The 37+ million specific dealprints treat each hand and each suit as unique. If a deal is rotated, or if suits are swapped, the dealprint becomes different. For most purposes it is more useful to consider “generic dealprints” that are not specific to direction and suits.

In order to implement this I needed to devise a scheme to transform a specific dealprint to its generic equivalent. I decided that each generic dealprint should start with the hand containing the longest suit (rather than always West) with its suits arranged in descending order of length, i.e., the first hand would always be one of the 39 generic hand patterns. I will call this the dominant hand.

Another consideration was whether to allow the four hands to be permuted (like the suits), but I decided that keeping the order was important. This is especially significant when you consider the play rotation of the cards. If two hands are swapped, say North and East, the deal becomes quite different and should not be of the same generic type. Therefore, I only allow the hands to be rotated, which essentially changes nothing. By this method, the total number of generic dealprints is relatively small:

393,197

In my article “Patterns and Freakness” I used a different scheme to define generic shapes and found 412,666. The difference arises when two suits have identical patterns — the previous way did not account for this so they were considered unique.

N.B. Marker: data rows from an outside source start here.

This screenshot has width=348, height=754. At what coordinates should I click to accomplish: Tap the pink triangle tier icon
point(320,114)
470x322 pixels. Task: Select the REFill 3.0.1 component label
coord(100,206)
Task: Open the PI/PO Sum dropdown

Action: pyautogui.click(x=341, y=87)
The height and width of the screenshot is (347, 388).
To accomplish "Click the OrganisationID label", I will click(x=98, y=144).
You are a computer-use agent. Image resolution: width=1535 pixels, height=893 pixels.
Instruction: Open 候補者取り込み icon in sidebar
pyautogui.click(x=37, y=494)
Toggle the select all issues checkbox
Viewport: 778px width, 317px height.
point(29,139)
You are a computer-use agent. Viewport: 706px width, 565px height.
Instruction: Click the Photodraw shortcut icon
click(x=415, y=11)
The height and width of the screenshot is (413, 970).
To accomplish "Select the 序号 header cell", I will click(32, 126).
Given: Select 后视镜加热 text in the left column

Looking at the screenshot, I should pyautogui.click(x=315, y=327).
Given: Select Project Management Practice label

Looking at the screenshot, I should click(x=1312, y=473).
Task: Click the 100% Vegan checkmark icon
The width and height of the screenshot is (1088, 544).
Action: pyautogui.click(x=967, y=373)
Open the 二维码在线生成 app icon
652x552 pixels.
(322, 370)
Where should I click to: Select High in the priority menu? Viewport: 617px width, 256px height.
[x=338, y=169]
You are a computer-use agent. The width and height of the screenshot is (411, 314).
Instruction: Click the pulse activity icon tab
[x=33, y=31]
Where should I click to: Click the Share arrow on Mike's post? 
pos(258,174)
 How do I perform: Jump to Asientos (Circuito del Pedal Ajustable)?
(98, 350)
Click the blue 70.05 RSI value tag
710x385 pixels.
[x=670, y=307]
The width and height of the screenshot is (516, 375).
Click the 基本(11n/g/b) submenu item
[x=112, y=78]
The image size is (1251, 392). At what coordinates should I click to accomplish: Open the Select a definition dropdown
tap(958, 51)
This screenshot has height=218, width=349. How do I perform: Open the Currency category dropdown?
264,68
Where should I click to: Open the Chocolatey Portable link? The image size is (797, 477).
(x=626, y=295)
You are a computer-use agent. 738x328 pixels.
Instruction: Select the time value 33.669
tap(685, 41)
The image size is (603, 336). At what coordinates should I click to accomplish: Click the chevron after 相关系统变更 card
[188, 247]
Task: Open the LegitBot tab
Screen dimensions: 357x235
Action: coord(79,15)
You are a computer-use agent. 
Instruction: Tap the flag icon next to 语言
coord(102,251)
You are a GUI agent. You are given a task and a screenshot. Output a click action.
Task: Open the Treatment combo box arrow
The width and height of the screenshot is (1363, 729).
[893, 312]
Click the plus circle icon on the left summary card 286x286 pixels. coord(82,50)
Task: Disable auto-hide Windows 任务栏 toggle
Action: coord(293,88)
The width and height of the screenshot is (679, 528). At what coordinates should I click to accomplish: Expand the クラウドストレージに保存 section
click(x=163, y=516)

To illustrate the transformation, consider this specific dealprint:

6232-5242-1723-1246

The dominant hand is East because it has the longest suit (seven hearts), so the hands are rotated to make East first. Note that the order of hands does not change as it becomes:

1723-1246-6232-5242

The next step is to arrange the suits of the first hand so its lengths are in order, longest to shortest. Since hearts is East’s longest suit, that suit will appear first, followed by clubs (next longest), diamonds and spades (shortest). Each change made in the first hand is replicated in the other three hands so the suit patterns around the table are unchanged. The final generic dealprint becomes:

7321-2641-2236-2245

The above example was easy, but what about ties? What if two or more hands have equally long suits? The dominant hand is then decided by the second longest suit, and if that still ties, the third longest suit. For example, 6421 wins against 6331, and 5431 wins against 5422. If two or more hands have identical dominant patterns, the tie is broken by the number of cards in its longest suit held by the next hand (clockwise), and if this ties, the next hand. If a tie still remains, it goes to the number of cards in its second longest suit held by the next hand, etc. If the tie cannot be broken, the dealprint is symmetrical, and it doesn’t matter.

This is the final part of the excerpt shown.